How many lines below contain the string "Select"? Reply with the figure and no further words.

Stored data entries
- Opening Delimiter -

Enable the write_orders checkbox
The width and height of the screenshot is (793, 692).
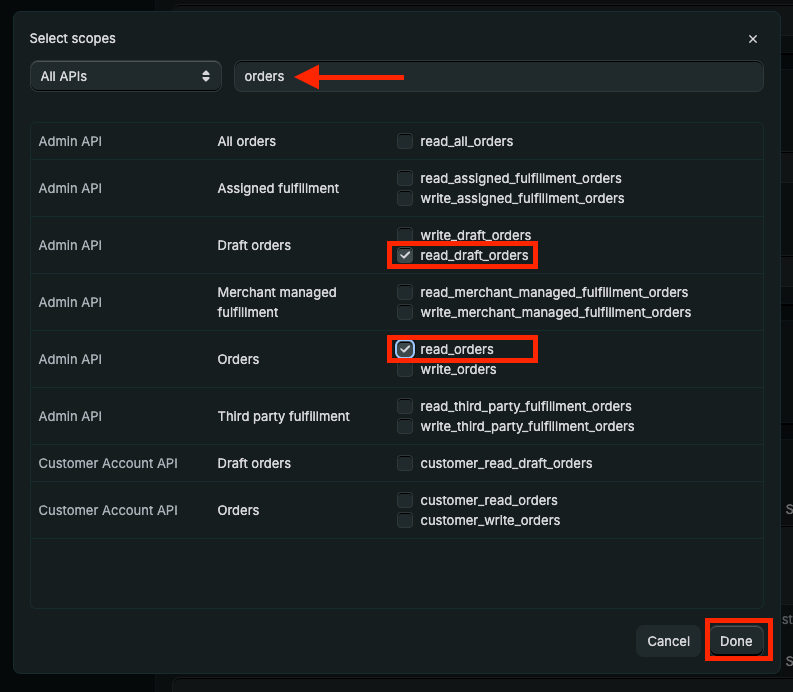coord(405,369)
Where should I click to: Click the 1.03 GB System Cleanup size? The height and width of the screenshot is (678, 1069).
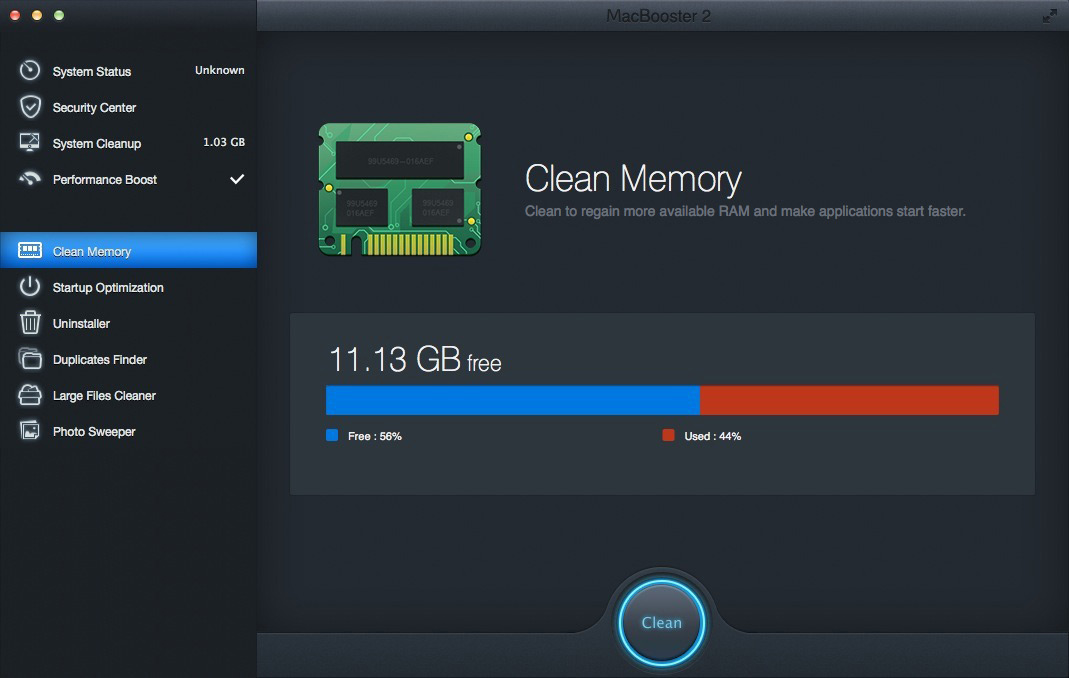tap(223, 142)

- Closing Delimiter -
- Opening Delimiter -

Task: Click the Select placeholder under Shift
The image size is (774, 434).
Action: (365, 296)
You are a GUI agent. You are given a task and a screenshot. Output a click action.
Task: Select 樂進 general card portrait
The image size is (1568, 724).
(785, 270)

- Closing Delimiter -

→ **Reply**
2